EXERCISE INSTRUCTIONS: Please rewrite the records below, changing every "computer-use agent" to "screen agent" and leaving everything else as it is.

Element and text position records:
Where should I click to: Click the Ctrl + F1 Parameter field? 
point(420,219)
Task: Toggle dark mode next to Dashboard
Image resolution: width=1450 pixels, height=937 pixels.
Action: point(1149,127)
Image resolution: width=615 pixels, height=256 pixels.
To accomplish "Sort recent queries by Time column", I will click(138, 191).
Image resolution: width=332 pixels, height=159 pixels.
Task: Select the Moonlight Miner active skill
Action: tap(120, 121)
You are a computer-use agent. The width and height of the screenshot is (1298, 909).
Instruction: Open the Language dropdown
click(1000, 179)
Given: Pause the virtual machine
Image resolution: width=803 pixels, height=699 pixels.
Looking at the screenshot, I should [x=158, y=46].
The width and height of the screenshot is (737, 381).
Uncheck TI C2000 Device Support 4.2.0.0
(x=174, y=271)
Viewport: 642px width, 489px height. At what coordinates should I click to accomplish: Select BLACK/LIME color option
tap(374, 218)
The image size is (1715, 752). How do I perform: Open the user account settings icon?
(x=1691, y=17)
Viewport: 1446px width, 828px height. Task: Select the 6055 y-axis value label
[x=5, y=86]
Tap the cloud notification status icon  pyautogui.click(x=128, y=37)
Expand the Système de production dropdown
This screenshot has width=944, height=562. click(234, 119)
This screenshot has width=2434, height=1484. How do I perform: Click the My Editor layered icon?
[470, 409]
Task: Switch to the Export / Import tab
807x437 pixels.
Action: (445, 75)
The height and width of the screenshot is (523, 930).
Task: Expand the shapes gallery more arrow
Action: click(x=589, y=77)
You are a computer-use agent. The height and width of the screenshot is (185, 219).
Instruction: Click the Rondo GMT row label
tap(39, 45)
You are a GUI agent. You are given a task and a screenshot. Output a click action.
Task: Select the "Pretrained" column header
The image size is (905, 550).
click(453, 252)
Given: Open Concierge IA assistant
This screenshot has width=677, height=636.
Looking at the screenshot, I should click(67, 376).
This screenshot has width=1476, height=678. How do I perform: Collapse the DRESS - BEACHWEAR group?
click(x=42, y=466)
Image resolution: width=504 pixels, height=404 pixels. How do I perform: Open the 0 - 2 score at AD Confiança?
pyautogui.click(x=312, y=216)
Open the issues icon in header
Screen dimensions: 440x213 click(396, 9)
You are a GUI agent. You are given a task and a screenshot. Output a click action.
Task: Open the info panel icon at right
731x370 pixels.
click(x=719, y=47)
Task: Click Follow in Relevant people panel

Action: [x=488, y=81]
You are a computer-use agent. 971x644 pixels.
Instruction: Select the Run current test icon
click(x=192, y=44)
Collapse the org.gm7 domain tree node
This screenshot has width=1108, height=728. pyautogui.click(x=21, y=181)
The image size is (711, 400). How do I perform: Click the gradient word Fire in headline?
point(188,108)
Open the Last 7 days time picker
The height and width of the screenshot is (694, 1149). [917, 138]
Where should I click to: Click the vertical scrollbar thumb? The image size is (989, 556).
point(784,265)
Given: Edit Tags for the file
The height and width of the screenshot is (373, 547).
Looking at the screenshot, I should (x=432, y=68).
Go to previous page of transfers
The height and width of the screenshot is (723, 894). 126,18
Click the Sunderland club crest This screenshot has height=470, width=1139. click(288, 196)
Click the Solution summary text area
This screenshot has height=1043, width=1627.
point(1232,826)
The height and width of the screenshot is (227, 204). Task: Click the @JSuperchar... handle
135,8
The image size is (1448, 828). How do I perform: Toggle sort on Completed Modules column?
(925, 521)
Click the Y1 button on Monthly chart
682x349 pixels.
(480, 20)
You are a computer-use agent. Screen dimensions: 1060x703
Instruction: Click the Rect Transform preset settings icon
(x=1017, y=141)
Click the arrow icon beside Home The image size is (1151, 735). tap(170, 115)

OUTPUT OF THE EXERCISE:
Where should I click to: Click the Ctrl + F1 Parameter field? 
point(420,219)
Task: Toggle dark mode next to Dashboard
Image resolution: width=1450 pixels, height=937 pixels.
Action: point(1149,127)
Image resolution: width=615 pixels, height=256 pixels.
To accomplish "Sort recent queries by Time column", I will click(138, 191).
Image resolution: width=332 pixels, height=159 pixels.
Task: Select the Moonlight Miner active skill
Action: tap(120, 121)
You are a screen agent. The width and height of the screenshot is (1298, 909).
Instruction: Open the Language dropdown
click(1000, 179)
Given: Pause the virtual machine
Image resolution: width=803 pixels, height=699 pixels.
Looking at the screenshot, I should [x=158, y=46].
The width and height of the screenshot is (737, 381).
Uncheck TI C2000 Device Support 4.2.0.0
(x=174, y=271)
Viewport: 642px width, 489px height. At what coordinates should I click to accomplish: Select BLACK/LIME color option
tap(374, 218)
The image size is (1715, 752). How do I perform: Open the user account settings icon?
(x=1691, y=17)
Viewport: 1446px width, 828px height. Task: Select the 6055 y-axis value label
[x=5, y=86]
Tap the cloud notification status icon  pyautogui.click(x=128, y=37)
Expand the Système de production dropdown
This screenshot has width=944, height=562. click(234, 119)
This screenshot has width=2434, height=1484. How do I perform: Click the My Editor layered icon?
[470, 409]
Task: Switch to the Export / Import tab
807x437 pixels.
Action: (445, 75)
The height and width of the screenshot is (523, 930).
Task: Expand the shapes gallery more arrow
Action: click(x=589, y=77)
You are a screen agent. The height and width of the screenshot is (185, 219).
Instruction: Click the Rondo GMT row label
tap(39, 45)
You are a GUI agent. You are given a task and a screenshot. Output a click action.
Task: Select the "Pretrained" column header
The image size is (905, 550).
click(453, 252)
Given: Open Concierge IA assistant
This screenshot has width=677, height=636.
Looking at the screenshot, I should click(67, 376).
This screenshot has width=1476, height=678. How do I perform: Collapse the DRESS - BEACHWEAR group?
click(x=42, y=466)
Image resolution: width=504 pixels, height=404 pixels. How do I perform: Open the 0 - 2 score at AD Confiança?
pyautogui.click(x=312, y=216)
Open the issues icon in header
Screen dimensions: 440x213 click(396, 9)
You are a GUI agent. You are given a task and a screenshot. Output a click action.
Task: Open the info panel icon at right
731x370 pixels.
click(x=719, y=47)
Task: Click Follow in Relevant people panel

Action: [x=488, y=81]
You are a screen agent. 971x644 pixels.
Instruction: Select the Run current test icon
click(x=192, y=44)
Collapse the org.gm7 domain tree node
This screenshot has width=1108, height=728. pyautogui.click(x=21, y=181)
The image size is (711, 400). How do I perform: Click the gradient word Fire in headline?
point(188,108)
Open the Last 7 days time picker
The height and width of the screenshot is (694, 1149). [917, 138]
Where should I click to: Click the vertical scrollbar thumb? The image size is (989, 556).
point(784,265)
Given: Edit Tags for the file
The height and width of the screenshot is (373, 547).
Looking at the screenshot, I should (x=432, y=68).
Go to previous page of transfers
The height and width of the screenshot is (723, 894). 126,18
Click the Sunderland club crest This screenshot has height=470, width=1139. click(288, 196)
Click the Solution summary text area
This screenshot has height=1043, width=1627.
point(1232,826)
The height and width of the screenshot is (227, 204). Task: Click the @JSuperchar... handle
135,8
The image size is (1448, 828). How do I perform: Toggle sort on Completed Modules column?
(925, 521)
Click the Y1 button on Monthly chart
682x349 pixels.
(480, 20)
You are a screen agent. Screen dimensions: 1060x703
Instruction: Click the Rect Transform preset settings icon
(x=1017, y=141)
Click the arrow icon beside Home The image size is (1151, 735). tap(170, 115)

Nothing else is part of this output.